*To do:* Rescale the records from the line that contains "You are a GUI" through the end of the records: write those lines out again in full, multiplying every coordinate in the answers by 1.45 and rounding to whole numbers, with halves rounded up. Leave the pictures out.

*Dataset extract:*
========================================================================

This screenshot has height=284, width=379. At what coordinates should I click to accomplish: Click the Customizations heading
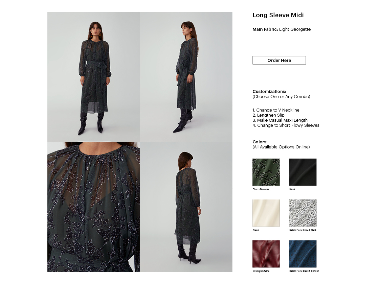click(269, 92)
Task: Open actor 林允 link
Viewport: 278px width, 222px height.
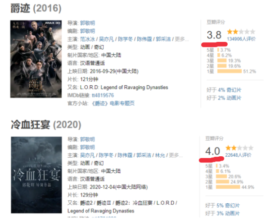Action: click(x=160, y=155)
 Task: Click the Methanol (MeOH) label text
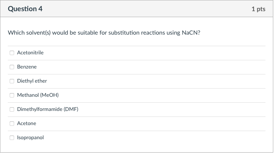[38, 95]
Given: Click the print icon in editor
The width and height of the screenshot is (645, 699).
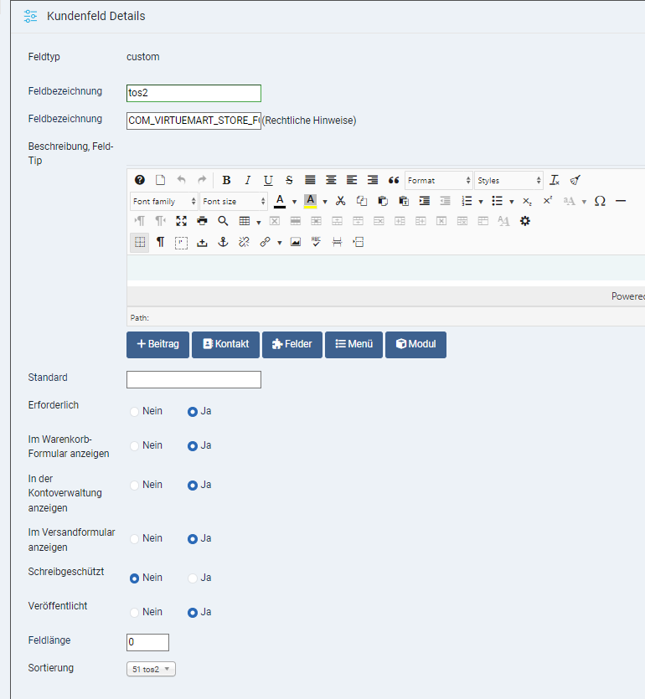Looking at the screenshot, I should (x=202, y=222).
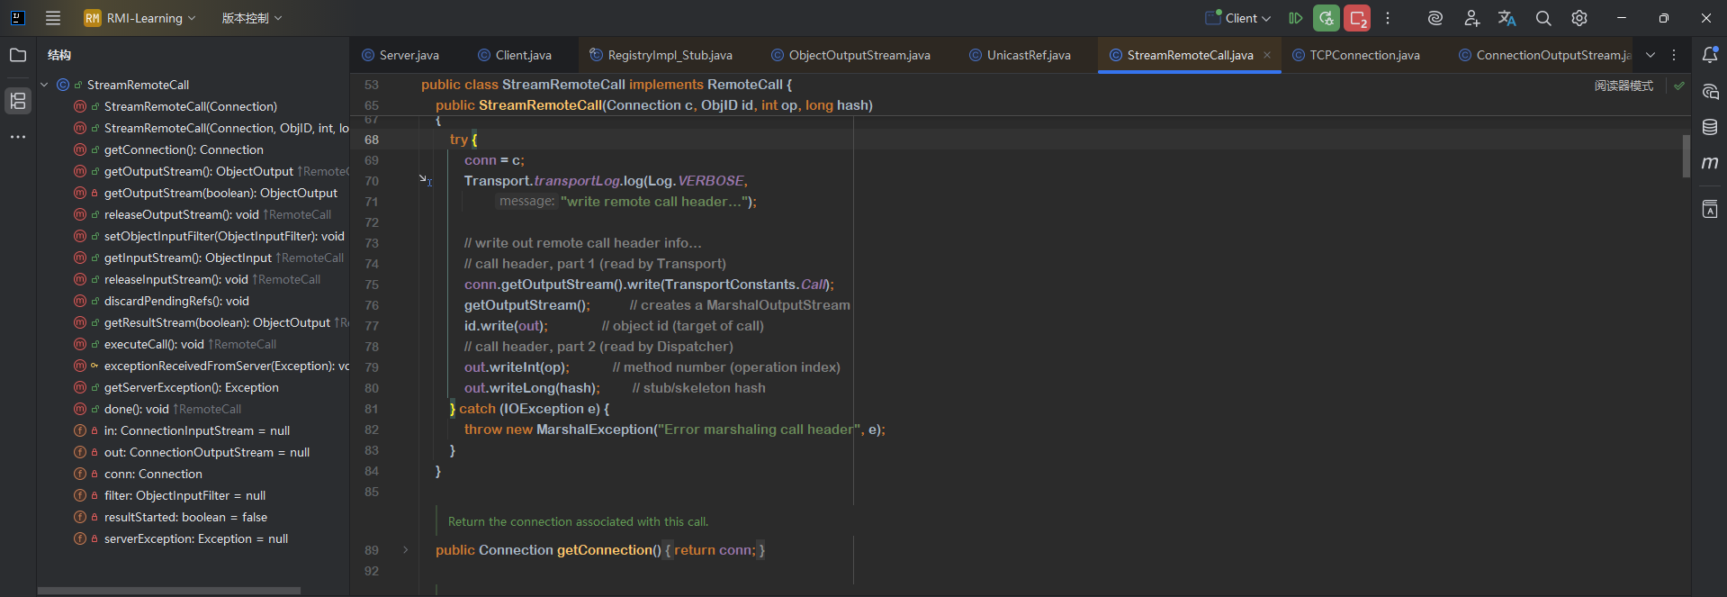The image size is (1727, 597).
Task: Click the structure panel horizontal scrollbar
Action: [169, 591]
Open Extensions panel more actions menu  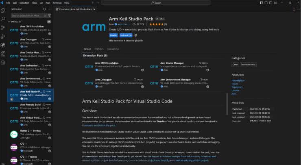pos(50,9)
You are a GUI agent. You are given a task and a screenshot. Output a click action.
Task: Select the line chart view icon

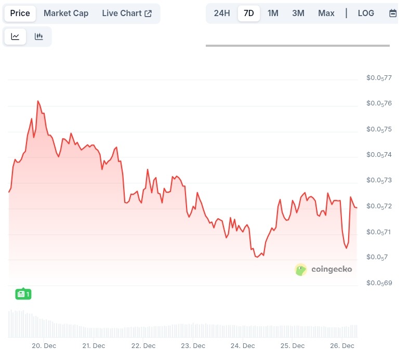(x=16, y=36)
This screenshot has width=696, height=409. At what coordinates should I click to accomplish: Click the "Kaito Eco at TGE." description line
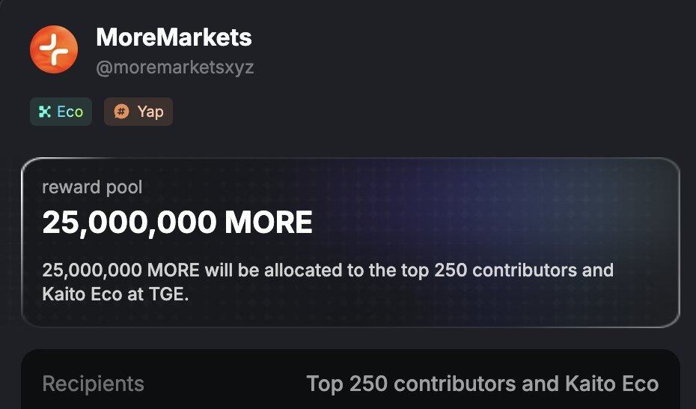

========================================================================

*Response to the exercise:*
You are a GUI agent. You are given a task and a screenshot. Output a click action.
Task: Select the line chart view icon

(x=23, y=52)
This screenshot has width=696, height=409. At what coordinates should I click to accomplish: Click the "Kaito Eco at TGE." description line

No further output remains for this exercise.